== Segment start ==
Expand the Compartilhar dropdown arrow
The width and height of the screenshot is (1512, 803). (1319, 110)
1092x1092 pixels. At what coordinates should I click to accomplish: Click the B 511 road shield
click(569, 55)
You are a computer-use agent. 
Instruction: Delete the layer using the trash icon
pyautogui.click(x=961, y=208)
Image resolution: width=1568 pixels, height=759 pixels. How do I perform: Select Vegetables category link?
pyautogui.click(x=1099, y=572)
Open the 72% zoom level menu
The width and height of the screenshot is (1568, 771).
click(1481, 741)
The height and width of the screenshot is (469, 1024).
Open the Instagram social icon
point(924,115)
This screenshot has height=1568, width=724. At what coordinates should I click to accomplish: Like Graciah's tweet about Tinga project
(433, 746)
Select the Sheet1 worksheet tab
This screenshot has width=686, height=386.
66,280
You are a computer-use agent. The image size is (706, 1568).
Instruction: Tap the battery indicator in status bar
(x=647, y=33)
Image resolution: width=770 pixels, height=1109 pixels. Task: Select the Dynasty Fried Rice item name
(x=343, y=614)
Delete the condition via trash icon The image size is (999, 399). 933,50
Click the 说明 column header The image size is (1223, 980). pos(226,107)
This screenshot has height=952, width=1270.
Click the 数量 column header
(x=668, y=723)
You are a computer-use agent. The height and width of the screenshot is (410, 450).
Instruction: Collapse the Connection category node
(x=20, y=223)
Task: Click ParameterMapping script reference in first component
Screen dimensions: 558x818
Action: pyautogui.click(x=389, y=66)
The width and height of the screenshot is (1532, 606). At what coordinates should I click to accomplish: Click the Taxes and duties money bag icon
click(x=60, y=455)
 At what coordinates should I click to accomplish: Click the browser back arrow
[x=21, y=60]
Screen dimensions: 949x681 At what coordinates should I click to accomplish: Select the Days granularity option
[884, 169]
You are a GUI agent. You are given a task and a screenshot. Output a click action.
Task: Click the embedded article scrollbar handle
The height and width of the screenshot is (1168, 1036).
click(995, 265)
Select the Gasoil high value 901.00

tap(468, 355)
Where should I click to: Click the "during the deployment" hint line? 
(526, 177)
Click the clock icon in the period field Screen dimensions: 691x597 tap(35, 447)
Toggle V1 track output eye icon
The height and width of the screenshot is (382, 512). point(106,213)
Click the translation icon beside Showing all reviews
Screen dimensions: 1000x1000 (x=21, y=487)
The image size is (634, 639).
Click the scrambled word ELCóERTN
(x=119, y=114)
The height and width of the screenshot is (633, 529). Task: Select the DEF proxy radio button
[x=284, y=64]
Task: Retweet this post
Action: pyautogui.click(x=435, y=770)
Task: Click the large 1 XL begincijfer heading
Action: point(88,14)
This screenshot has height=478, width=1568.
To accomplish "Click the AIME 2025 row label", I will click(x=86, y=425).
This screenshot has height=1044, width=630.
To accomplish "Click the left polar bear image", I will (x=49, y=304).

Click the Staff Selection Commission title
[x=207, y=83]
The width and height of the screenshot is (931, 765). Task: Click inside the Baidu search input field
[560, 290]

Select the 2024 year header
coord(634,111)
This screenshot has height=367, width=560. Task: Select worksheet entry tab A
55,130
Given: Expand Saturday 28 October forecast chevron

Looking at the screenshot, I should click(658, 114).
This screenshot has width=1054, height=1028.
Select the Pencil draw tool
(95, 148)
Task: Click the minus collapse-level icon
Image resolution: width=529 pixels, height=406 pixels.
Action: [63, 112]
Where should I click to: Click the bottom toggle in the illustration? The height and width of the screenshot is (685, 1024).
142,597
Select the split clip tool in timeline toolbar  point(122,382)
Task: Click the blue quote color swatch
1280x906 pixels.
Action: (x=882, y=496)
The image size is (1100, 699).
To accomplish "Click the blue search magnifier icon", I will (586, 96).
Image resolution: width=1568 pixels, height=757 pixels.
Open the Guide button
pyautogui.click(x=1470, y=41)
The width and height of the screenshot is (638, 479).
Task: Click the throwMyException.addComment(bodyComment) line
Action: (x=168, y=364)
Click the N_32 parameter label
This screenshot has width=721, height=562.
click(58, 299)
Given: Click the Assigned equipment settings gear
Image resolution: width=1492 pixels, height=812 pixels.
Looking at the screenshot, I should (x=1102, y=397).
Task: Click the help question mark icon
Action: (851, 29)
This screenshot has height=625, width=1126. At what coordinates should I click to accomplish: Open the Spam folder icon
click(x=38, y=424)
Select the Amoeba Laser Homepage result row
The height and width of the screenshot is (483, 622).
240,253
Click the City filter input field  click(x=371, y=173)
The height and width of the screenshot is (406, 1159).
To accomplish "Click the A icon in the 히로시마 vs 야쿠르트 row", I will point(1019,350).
== Segment end ==
Look through the entries. Copy out each line with "blue" in it.

### Task output
Task: Click the blue quote color swatch
To accomplish "Click the blue search magnifier icon", I will (586, 96).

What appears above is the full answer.